No obstante —como ya es parte del estilo de este gobierno—, el anuncio no vino acompañado de un informe de resultados. Peña Nieto no presentó un balance de lo que el  CONACULTA avanzó en materia cultura.

No menciona las áreas que deben reforzarse. No menciona nada respecto al estado de la cultura en las entidades federativas. No aportó datos de ninguna naturaleza que sirvieran como soporte a una decisión que, le guste o no, debe respaldar y sustentar. De esa manera, lo que podría haber sido una buena idea, queda como una ocurrencia de un régimen que busca sacar del sombrero temas empáticos para poder enganchar con un público cada vez más enojado.

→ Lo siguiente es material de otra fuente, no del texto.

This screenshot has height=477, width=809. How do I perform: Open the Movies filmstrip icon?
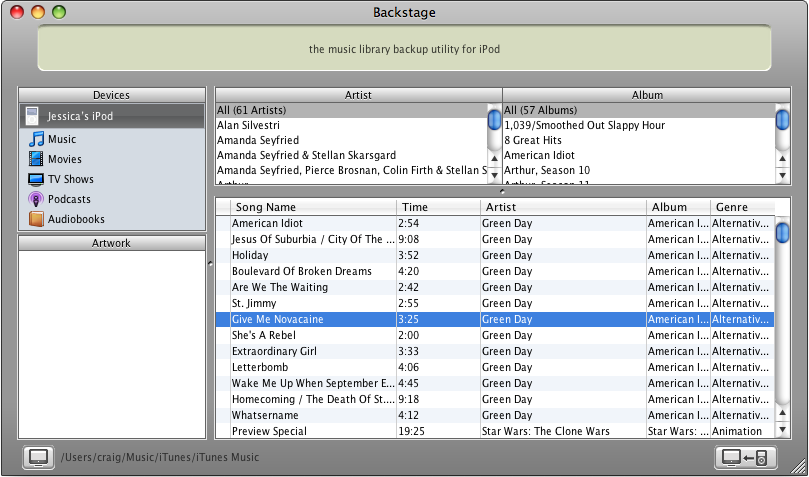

El gobierno federal quiere hacer magia y recurre a la vaquita marina o a la cultura, como conejos y palomas que el mago se saca de la manga, para buscar el aplauso fácil. Una vez más, la naturaleza antidemocrática del régimen y la herencia del partido que gobierna se pone de manifiesto en la metodología o, mejor dicho, en la ausencia de una metodología que habría permitido socializar la idea de un cambio en el CONACULTA para, posteriormente, determinar hacia dónde y cómo conducir a una institución.

¿Alguien tiene conocimiento de si se realizaron foros y consultas para construir la propuesta de Secretaría de Cultura? ¿Alguien sabe si existe un diagnóstico nacional que permita diseñar una organización que, precisamente, responda desde su diseño a las problemáticas estructurales, financieras, regionales de la cultura?  ¿Alguien conoce cuál es la estrategia propuesta para esta nueva secretaría para la difusión cultural, las producciones, el impulso a las industrias creativas, la relación con los creadores, el manejo de los espacios culturales, los planes de desarrollo de nueva infraestructura cultural, la formación de públicos, el papel del municipio en materia cultural, el estado del patrimonio cultural, el marco legislativo de la cultura, la situación de los gremios culturales, la descentralización y desarrollo regionales?

Estoy seguro que nadie lo sabe, porque sencillamente no se hizo. Este gobierno, se equivoca hasta en las materias más nobles, en donde puede marcar diferencias de forma simple. Este gobierno hace las cosas al revés. Propone una iniciativa sin saber para qué y sin saber explicar por qué. La Secretaría de Cultura, de origen, tiene el sello del gobierno: es una ocurrencia y carece de consenso social.